DI RUANG STROKE CENTER

RSUD ULIN BANJARMASIN

OLEH :

NAMA : MUHAMMAD RIDHO

NIM : P07120216072

SEMESTER : VIII

PRODI : DIPLOMA IV

KEMENTERIAN KESEHATAN REPUBLIK INDONESIA

POLITEKNIK KESEHATAN BANJARMASIN

JURUSAN KEPERAWATAN PRODI DIV

2021
LEMBAR PENGESAHAN

NAMA : MUHAMMAD RIDHO

NIM : P07120216072

JUDUL : LAPORAN PENDAHULUAN ASUHAN KEPERAWATAN PADA


PASIEN DENGAN STROKE INFARK DI RUANG STROKE CENTER
RS ULIN BANJARMASIN

Mengetahui

Pembimbing Akademik Pembimbing Klinik


LAPORAN PENDAHULUAN
ASUHAN KEPERAWATAN PADA PASIEN DENGAN STROKE INFARK DI
RUANG STROKE CENTER RS ULIN BANJARMASIN

A. PENDAHULUAN
1. Latar Belakang
Stroke adalah infark regional kortikal, subkortikal atau pun infark
regional di batang otak yang terjadi karena kawasan perdarahan atau
penyumbatan suatu arteri sehingga jatah oksigen tidak dapat disampaikan
kebagian otak tertentu. Stroke merupakan penyebab utama kecacatan pada
orang dewasa.

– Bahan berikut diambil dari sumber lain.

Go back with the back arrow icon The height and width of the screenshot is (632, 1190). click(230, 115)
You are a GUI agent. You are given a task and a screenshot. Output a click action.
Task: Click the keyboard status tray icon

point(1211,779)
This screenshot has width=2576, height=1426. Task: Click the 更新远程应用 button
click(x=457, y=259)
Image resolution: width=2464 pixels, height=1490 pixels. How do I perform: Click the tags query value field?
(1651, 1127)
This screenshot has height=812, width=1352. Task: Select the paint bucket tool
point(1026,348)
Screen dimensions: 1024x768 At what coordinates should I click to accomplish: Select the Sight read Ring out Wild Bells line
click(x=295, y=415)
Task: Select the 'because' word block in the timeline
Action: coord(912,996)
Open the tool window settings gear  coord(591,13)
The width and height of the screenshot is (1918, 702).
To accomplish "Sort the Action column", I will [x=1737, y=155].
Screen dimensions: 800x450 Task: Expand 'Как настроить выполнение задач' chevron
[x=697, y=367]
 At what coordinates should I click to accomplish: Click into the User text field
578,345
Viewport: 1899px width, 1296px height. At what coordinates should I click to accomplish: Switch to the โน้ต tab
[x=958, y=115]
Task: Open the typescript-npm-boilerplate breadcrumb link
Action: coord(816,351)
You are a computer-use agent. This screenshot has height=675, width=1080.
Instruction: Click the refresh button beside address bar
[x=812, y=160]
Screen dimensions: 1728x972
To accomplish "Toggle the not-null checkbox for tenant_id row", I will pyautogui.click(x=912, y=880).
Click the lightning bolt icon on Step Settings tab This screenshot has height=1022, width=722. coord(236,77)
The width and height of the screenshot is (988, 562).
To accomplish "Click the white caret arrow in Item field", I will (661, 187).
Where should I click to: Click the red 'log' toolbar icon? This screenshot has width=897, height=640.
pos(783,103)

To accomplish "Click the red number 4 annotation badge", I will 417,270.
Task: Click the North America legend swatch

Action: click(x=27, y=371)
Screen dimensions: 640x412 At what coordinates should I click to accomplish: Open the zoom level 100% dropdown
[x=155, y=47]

Empat juta orang Amerika mengalami defisit neurologi
akibat stroke; dua pertiga dari defisit ini bersifat sedang sampai parah.
Kemungkinan meninggal akibat stroke inisial adalah 30% sampai 35%
dan kemungkinan kecacatan mayor pada orang yang selamat adalah 35%
sampai 40%. Sekitar sepertiga dari semua pasien yang selamat dari stroke
akan mengalami stroke ulangan pada tahun pertama. Secara umum stroke
dapat dibagi menjadi 2. Pertama stroke iskemik yaitu stroke yang
disebabkan oleh penyumbatan pada pembuluh darah diotak. Kedua stroke
hemoragik yaitu stroke yang disebabkan oleh pecahnya pembuluh darah
di otak. Faktor-faktor resiko stroke antara lain umur, hipertensi, diabetes
mellitus, aterosklerosis, penyakit jantung, merokok dan obat anti hamil2.
Melihat fenomena di atas, stroke merupakan penyakit yang
menjadi momok bagi manusia. Selain itu, stroke menyerang dengan tiba-
tiba. Orang yang menderita stroke sering tidak menyadari bahwa dia
terkena stroke. Tiba-tiba saja, penderita merasakan dan mengalami
kelainan seperti lumpuh pada sebagian sisi tubuhnya, bicara pelo,
pandangan kabur, dan lain sebagainya tergantung bagian otak mana yang
terkena. Oleh karena itu penting bagi kita untuk mempelajari tentang
patofisologi, mekanisme, manifestasi klinis, prosedur diagnostik dan
penatalaksanaan stroke. Karena keterbatasan tempat kali ini penulis hanya
akan membahas patofisiologi dan penatalaksanaan stroke disebabkan
penulis memandang lebih pentingnya membahas masalah tersebut
daripada yang lain. Pertambahan kasus stroke yang tidak diimbangi
dengan perbaikan penatalaksanaan di rumah sakit menyebabkan dalam
dekade terakhir stroke merupakan penyebab kematian nomor 1 di rumah-
rumah sakit di Indonesia (Informasi Rumah Sakit. Depkes RI 1997).
Kematian akibat stroke terutama terjadi pada fase akut dan umumnya
terjadi pada saat penderita sudah berada di rumah sakit. Oleh karena itu
disamping usaha prevensi primer perbaikan penatalaksanaan stroke di
rumah sakit merupakan hal yang harus dilaksanakan.
CVA (Cerebro Vascular Accident) merupakan kelainan fungsi otak
yang timbul mendadak yang disebabkan karena terjadinya gangguan
peredaran darah otak yang dan bisa terjadi pada siapa saja dan kapan saja
dengan gejala-gejala berlangsung selama 24 jam atau lebih yang
menyebabakan cacat berupa kelumpuhan anggota gerak, gangguan bicara,
proses berpikir, daya ingat dan bentuk-bentuk kecacatan lain hingga
menyebabkan kematian (Muttaqin, 2008).
2. Tujuan

1. Untuk mengetahui patofisiologi penyakit stroke.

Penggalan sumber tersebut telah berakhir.